Dataset entries:
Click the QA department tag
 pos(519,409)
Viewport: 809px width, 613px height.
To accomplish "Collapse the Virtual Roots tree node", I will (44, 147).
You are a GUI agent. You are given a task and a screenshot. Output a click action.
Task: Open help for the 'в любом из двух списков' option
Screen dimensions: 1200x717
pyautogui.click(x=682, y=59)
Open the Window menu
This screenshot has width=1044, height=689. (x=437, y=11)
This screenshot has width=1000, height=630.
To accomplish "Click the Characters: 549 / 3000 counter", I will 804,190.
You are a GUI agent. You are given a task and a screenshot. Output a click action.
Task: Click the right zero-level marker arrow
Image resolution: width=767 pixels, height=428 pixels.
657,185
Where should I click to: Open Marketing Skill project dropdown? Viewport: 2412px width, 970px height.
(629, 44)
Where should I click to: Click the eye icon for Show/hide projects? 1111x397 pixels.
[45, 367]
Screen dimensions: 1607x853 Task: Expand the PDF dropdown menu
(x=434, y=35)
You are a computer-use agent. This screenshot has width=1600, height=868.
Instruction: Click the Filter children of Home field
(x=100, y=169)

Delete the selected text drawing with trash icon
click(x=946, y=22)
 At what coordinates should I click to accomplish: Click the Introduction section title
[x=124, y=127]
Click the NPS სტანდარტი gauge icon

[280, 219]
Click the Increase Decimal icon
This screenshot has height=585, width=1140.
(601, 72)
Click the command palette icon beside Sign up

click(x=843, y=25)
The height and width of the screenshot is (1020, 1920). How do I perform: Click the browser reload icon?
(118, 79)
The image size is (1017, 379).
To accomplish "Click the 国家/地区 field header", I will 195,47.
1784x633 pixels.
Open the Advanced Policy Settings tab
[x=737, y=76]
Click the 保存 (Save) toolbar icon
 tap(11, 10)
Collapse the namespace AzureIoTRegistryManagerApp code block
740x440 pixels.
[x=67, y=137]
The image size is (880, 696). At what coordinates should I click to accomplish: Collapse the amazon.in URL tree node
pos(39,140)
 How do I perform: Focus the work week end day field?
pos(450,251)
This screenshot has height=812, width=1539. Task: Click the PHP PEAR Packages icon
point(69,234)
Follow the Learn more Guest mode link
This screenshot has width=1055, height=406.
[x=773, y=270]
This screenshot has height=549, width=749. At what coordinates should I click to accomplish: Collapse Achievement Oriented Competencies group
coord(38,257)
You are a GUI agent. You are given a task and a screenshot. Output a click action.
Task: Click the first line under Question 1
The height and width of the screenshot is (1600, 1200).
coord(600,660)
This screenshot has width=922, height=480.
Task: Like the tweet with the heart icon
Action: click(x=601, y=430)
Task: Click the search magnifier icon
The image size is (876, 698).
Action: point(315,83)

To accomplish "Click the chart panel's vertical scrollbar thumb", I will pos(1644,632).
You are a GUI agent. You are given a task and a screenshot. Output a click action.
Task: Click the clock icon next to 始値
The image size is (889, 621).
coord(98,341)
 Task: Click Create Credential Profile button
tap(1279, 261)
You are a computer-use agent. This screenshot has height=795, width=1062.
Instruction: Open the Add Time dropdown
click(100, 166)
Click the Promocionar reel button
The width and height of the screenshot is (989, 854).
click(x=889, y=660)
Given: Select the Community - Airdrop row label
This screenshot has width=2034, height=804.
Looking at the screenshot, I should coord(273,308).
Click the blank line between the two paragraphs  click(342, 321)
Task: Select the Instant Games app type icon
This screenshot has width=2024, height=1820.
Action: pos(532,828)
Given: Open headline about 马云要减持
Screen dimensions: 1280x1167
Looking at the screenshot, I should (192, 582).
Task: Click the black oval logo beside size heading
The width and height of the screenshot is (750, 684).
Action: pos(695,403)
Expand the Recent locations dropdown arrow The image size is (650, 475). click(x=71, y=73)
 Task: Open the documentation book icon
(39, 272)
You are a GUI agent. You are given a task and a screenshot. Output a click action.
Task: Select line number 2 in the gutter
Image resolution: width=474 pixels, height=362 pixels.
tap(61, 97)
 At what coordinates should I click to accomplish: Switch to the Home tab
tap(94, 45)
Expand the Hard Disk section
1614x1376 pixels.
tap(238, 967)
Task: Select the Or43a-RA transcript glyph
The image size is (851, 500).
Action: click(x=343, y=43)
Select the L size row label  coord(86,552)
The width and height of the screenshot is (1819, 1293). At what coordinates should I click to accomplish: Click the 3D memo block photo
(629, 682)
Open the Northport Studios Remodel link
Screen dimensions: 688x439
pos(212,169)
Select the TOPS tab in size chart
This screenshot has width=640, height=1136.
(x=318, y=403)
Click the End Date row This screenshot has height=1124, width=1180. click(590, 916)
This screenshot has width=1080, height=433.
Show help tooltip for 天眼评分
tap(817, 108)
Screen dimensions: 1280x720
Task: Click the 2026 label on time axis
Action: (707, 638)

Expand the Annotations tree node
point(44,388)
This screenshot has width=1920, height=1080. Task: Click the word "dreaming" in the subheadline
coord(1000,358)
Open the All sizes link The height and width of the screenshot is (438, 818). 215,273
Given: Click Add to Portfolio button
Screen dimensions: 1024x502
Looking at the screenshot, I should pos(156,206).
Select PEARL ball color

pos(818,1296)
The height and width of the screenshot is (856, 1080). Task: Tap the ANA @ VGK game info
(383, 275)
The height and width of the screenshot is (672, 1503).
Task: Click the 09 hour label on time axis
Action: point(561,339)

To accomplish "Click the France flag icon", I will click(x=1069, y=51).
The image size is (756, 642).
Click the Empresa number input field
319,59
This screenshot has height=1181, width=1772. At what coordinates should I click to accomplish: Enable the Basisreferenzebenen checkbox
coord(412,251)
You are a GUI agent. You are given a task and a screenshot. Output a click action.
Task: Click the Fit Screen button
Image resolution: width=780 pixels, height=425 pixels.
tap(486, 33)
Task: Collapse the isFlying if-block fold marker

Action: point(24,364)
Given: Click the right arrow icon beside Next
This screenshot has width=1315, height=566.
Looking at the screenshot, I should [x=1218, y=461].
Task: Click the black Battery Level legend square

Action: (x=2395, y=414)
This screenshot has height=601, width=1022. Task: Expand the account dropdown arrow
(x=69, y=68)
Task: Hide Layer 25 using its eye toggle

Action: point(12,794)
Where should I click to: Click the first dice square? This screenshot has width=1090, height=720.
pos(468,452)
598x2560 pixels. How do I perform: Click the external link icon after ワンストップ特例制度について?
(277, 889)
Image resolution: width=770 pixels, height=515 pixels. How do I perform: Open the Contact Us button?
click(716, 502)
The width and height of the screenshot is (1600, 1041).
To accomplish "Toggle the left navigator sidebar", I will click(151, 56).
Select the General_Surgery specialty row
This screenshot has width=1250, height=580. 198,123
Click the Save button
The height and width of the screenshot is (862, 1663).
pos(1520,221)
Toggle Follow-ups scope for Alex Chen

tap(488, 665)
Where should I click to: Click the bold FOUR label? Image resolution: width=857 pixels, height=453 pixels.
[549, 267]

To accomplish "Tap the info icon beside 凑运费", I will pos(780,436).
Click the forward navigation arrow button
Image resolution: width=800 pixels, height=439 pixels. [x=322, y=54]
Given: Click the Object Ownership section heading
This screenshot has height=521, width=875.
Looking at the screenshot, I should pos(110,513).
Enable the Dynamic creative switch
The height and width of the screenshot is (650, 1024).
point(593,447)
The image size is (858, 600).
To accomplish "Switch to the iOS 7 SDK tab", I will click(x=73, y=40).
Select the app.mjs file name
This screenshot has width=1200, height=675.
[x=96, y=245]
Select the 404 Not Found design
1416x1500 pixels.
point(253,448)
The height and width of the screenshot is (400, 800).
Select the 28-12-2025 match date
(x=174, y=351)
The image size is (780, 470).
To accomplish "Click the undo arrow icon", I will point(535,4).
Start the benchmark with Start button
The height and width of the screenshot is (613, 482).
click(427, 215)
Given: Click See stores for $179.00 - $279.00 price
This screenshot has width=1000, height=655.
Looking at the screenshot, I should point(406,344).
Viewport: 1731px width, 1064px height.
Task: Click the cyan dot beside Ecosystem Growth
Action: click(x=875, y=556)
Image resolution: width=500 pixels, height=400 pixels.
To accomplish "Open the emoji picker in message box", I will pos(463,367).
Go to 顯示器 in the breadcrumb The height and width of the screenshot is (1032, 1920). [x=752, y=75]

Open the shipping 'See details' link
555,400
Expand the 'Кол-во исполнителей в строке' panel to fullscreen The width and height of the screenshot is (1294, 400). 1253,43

• What this task involves
From the line containing "Start the benchmark with Start button" down to the last line of the data above, copy every line exactly; leave out all other lines.

• Result
Start the benchmark with Start button
The height and width of the screenshot is (613, 482).
click(427, 215)
Given: Click See stores for $179.00 - $279.00 price
This screenshot has width=1000, height=655.
Looking at the screenshot, I should point(406,344).
Viewport: 1731px width, 1064px height.
Task: Click the cyan dot beside Ecosystem Growth
Action: click(x=875, y=556)
Image resolution: width=500 pixels, height=400 pixels.
To accomplish "Open the emoji picker in message box", I will pos(463,367).
Go to 顯示器 in the breadcrumb The height and width of the screenshot is (1032, 1920). [x=752, y=75]

Open the shipping 'See details' link
555,400
Expand the 'Кол-во исполнителей в строке' panel to fullscreen The width and height of the screenshot is (1294, 400). 1253,43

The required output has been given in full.